Data entries
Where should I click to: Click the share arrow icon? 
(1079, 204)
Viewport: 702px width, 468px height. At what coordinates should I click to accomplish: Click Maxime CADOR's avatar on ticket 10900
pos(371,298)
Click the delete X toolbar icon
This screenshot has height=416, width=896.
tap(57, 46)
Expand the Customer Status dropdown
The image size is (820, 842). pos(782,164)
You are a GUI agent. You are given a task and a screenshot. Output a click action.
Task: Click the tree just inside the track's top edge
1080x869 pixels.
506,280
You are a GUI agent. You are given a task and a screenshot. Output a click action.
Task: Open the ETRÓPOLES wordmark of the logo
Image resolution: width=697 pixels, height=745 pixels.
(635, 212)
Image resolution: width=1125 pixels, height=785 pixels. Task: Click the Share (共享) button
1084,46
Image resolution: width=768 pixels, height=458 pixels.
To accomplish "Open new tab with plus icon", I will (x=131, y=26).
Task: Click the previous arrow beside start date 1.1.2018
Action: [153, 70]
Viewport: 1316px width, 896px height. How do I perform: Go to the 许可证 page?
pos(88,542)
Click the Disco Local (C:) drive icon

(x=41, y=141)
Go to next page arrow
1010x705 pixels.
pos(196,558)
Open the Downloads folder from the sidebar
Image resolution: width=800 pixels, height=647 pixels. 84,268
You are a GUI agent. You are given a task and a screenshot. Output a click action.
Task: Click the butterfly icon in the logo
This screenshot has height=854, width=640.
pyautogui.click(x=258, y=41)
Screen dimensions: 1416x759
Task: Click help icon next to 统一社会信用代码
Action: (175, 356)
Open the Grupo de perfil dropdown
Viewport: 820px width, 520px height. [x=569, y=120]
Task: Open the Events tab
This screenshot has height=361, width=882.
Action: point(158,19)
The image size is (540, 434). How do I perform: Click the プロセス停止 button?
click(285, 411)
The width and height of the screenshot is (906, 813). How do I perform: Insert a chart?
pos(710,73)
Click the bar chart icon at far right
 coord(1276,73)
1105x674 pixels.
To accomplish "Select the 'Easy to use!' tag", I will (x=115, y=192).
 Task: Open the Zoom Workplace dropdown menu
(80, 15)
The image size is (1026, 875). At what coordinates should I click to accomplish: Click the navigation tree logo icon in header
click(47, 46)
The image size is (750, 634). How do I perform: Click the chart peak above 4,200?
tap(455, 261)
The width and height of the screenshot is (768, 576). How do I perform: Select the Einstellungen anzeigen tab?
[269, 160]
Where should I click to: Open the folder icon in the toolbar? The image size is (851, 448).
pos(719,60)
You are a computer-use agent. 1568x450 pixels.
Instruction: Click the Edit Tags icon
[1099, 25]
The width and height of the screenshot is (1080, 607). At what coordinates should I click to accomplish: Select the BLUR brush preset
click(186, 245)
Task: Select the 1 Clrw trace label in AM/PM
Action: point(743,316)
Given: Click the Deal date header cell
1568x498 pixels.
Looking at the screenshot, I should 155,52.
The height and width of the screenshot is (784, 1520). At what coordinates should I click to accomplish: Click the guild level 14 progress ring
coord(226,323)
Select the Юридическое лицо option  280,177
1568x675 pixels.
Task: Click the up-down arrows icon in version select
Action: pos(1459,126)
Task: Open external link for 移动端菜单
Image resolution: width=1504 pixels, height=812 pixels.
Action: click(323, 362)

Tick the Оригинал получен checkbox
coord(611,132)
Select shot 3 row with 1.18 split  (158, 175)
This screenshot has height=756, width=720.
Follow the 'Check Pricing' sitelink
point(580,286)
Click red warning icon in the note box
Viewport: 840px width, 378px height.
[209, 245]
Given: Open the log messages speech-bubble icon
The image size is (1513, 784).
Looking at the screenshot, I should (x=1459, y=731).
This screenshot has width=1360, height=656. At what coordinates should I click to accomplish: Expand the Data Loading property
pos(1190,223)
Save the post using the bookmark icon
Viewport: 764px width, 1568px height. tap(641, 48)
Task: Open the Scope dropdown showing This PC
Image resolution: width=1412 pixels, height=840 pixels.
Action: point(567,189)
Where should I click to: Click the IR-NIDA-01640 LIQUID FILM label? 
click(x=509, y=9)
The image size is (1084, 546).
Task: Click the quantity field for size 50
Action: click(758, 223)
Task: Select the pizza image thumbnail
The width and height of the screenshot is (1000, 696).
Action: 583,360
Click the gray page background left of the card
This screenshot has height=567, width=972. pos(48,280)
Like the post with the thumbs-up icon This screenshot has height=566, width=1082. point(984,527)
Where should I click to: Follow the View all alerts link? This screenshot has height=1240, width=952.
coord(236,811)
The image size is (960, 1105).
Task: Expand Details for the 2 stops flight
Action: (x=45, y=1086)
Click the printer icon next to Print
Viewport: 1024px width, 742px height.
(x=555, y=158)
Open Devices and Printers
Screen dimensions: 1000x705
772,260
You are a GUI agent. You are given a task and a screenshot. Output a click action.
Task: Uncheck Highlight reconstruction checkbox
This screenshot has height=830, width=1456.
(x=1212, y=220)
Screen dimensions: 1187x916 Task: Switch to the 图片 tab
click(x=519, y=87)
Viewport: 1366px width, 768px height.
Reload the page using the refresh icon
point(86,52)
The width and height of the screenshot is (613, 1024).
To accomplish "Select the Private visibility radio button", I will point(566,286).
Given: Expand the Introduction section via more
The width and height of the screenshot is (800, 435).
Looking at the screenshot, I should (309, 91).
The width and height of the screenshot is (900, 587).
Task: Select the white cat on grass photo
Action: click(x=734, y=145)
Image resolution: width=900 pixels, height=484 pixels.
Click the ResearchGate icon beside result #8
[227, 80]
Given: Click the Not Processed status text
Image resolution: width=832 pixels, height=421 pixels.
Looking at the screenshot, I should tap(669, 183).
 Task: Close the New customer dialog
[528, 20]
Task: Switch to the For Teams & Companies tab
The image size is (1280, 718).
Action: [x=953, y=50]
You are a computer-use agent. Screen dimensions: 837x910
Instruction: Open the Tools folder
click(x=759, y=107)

## WHAT THE TASK ASKS
The records above should be returned exactly.

## RESPONSE FOR THIS EXERCISE
Where should I click to: Click the share arrow icon? 
(1079, 204)
Viewport: 702px width, 468px height. At what coordinates should I click to accomplish: Click Maxime CADOR's avatar on ticket 10900
pos(371,298)
Click the delete X toolbar icon
This screenshot has height=416, width=896.
tap(57, 46)
Expand the Customer Status dropdown
The image size is (820, 842). pos(782,164)
You are a GUI agent. You are given a task and a screenshot. Output a click action.
Task: Click the tree just inside the track's top edge
1080x869 pixels.
506,280
You are a GUI agent. You are given a task and a screenshot. Output a click action.
Task: Open the ETRÓPOLES wordmark of the logo
Image resolution: width=697 pixels, height=745 pixels.
(635, 212)
Image resolution: width=1125 pixels, height=785 pixels. Task: Click the Share (共享) button
1084,46
Image resolution: width=768 pixels, height=458 pixels.
To accomplish "Open new tab with plus icon", I will (x=131, y=26).
Task: Click the previous arrow beside start date 1.1.2018
Action: [153, 70]
Viewport: 1316px width, 896px height. How do I perform: Go to the 许可证 page?
pos(88,542)
Click the Disco Local (C:) drive icon

(x=41, y=141)
Go to next page arrow
1010x705 pixels.
pos(196,558)
Open the Downloads folder from the sidebar
Image resolution: width=800 pixels, height=647 pixels. 84,268
You are a GUI agent. You are given a task and a screenshot. Output a click action.
Task: Click the butterfly icon in the logo
This screenshot has height=854, width=640.
pyautogui.click(x=258, y=41)
Screen dimensions: 1416x759
Task: Click help icon next to 统一社会信用代码
Action: (175, 356)
Open the Grupo de perfil dropdown
Viewport: 820px width, 520px height. [x=569, y=120]
Task: Open the Events tab
This screenshot has height=361, width=882.
Action: point(158,19)
The image size is (540, 434). How do I perform: Click the プロセス停止 button?
click(285, 411)
The width and height of the screenshot is (906, 813). How do I perform: Insert a chart?
pos(710,73)
Click the bar chart icon at far right
 coord(1276,73)
1105x674 pixels.
To accomplish "Select the 'Easy to use!' tag", I will (x=115, y=192).
 Task: Open the Zoom Workplace dropdown menu
(80, 15)
The image size is (1026, 875). At what coordinates should I click to accomplish: Click the navigation tree logo icon in header
click(47, 46)
The image size is (750, 634). How do I perform: Click the chart peak above 4,200?
tap(455, 261)
The width and height of the screenshot is (768, 576). How do I perform: Select the Einstellungen anzeigen tab?
[269, 160]
Where should I click to: Open the folder icon in the toolbar? The image size is (851, 448).
pos(719,60)
You are a computer-use agent. 1568x450 pixels.
Instruction: Click the Edit Tags icon
[1099, 25]
The width and height of the screenshot is (1080, 607). At what coordinates should I click to accomplish: Select the BLUR brush preset
click(186, 245)
Task: Select the 1 Clrw trace label in AM/PM
Action: point(743,316)
Given: Click the Deal date header cell
1568x498 pixels.
Looking at the screenshot, I should 155,52.
The height and width of the screenshot is (784, 1520). At what coordinates should I click to accomplish: Click the guild level 14 progress ring
coord(226,323)
Select the Юридическое лицо option  280,177
1568x675 pixels.
Task: Click the up-down arrows icon in version select
Action: pos(1459,126)
Task: Open external link for 移动端菜单
Image resolution: width=1504 pixels, height=812 pixels.
Action: click(323, 362)

Tick the Оригинал получен checkbox
coord(611,132)
Select shot 3 row with 1.18 split  (158, 175)
This screenshot has height=756, width=720.
Follow the 'Check Pricing' sitelink
point(580,286)
Click red warning icon in the note box
Viewport: 840px width, 378px height.
[209, 245]
Given: Open the log messages speech-bubble icon
The image size is (1513, 784).
Looking at the screenshot, I should (x=1459, y=731).
This screenshot has width=1360, height=656. At what coordinates should I click to accomplish: Expand the Data Loading property
pos(1190,223)
Save the post using the bookmark icon
Viewport: 764px width, 1568px height. tap(641, 48)
Task: Open the Scope dropdown showing This PC
Image resolution: width=1412 pixels, height=840 pixels.
Action: point(567,189)
Where should I click to: Click the IR-NIDA-01640 LIQUID FILM label? 
click(x=509, y=9)
The image size is (1084, 546).
Task: Click the quantity field for size 50
Action: click(758, 223)
Task: Select the pizza image thumbnail
The width and height of the screenshot is (1000, 696).
Action: 583,360
Click the gray page background left of the card
This screenshot has height=567, width=972. pos(48,280)
Like the post with the thumbs-up icon This screenshot has height=566, width=1082. point(984,527)
Where should I click to: Follow the View all alerts link? This screenshot has height=1240, width=952.
coord(236,811)
The image size is (960, 1105).
Task: Expand Details for the 2 stops flight
Action: (x=45, y=1086)
Click the printer icon next to Print
Viewport: 1024px width, 742px height.
(x=555, y=158)
Open Devices and Printers
Screen dimensions: 1000x705
772,260
You are a GUI agent. You are given a task and a screenshot. Output a click action.
Task: Uncheck Highlight reconstruction checkbox
This screenshot has height=830, width=1456.
(x=1212, y=220)
Screen dimensions: 1187x916 Task: Switch to the 图片 tab
click(x=519, y=87)
Viewport: 1366px width, 768px height.
Reload the page using the refresh icon
point(86,52)
The width and height of the screenshot is (613, 1024).
To accomplish "Select the Private visibility radio button", I will point(566,286).
Given: Expand the Introduction section via more
The width and height of the screenshot is (800, 435).
Looking at the screenshot, I should (309, 91).
The width and height of the screenshot is (900, 587).
Task: Select the white cat on grass photo
Action: click(x=734, y=145)
Image resolution: width=900 pixels, height=484 pixels.
Click the ResearchGate icon beside result #8
[227, 80]
Given: Click the Not Processed status text
Image resolution: width=832 pixels, height=421 pixels.
Looking at the screenshot, I should tap(669, 183).
 Task: Close the New customer dialog
[528, 20]
Task: Switch to the For Teams & Companies tab
The image size is (1280, 718).
Action: [x=953, y=50]
You are a computer-use agent. Screen dimensions: 837x910
Instruction: Open the Tools folder
click(x=759, y=107)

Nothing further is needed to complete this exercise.